Begin at the first line of the records below and, please, give each line again exactly until the line with "Task: Refresh the virtual machine overview" is included.

Segment Start: Records provided

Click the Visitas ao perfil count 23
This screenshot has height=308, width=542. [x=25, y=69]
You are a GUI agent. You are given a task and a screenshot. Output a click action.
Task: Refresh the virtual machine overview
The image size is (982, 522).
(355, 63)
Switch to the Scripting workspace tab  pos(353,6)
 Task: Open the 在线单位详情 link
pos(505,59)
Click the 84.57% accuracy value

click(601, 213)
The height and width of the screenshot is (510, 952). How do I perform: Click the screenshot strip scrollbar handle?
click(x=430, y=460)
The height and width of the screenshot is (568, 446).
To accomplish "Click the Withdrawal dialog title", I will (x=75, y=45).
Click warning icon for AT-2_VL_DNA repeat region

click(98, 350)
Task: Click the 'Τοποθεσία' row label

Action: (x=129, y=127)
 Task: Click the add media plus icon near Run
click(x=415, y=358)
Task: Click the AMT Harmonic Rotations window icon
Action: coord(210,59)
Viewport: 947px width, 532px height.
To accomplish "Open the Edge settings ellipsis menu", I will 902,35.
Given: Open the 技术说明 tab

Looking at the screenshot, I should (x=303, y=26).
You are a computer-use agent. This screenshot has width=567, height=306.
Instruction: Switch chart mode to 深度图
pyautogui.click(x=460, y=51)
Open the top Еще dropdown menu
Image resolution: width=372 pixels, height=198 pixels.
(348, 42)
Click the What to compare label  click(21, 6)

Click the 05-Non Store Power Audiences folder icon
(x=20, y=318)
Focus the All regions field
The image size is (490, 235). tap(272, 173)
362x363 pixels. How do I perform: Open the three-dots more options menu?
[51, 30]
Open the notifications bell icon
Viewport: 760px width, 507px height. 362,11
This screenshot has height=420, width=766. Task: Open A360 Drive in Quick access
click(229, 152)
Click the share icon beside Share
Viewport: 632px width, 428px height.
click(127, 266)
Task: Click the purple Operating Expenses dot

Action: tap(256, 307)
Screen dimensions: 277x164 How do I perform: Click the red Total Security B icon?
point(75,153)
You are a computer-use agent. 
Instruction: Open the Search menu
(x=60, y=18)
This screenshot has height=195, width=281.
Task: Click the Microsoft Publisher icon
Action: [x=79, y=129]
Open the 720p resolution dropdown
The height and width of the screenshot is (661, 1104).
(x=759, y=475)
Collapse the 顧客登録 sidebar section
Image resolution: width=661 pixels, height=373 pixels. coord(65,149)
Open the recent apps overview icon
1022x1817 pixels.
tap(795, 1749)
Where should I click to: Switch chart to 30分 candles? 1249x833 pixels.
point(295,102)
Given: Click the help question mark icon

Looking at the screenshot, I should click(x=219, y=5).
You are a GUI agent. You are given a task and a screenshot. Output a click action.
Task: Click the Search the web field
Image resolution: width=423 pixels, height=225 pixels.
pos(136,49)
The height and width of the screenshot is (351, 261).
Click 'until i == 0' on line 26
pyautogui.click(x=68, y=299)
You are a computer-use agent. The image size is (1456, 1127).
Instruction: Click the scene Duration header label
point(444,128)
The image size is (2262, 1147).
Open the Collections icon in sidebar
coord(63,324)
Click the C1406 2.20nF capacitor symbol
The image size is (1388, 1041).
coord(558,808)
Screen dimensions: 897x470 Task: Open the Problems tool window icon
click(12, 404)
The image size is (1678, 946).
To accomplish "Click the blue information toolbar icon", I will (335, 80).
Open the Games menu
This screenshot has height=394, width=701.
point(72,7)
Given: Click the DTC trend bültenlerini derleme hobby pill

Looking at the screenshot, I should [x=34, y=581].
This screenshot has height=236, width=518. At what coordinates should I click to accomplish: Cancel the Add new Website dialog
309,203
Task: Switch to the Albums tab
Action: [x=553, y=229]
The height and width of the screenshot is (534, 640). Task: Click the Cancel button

Segment End: Records provided

Answer for this exercise -
Click the Visitas ao perfil count 23
This screenshot has height=308, width=542. [x=25, y=69]
You are a GUI agent. You are given a task and a screenshot. Output a click action.
Task: Refresh the virtual machine overview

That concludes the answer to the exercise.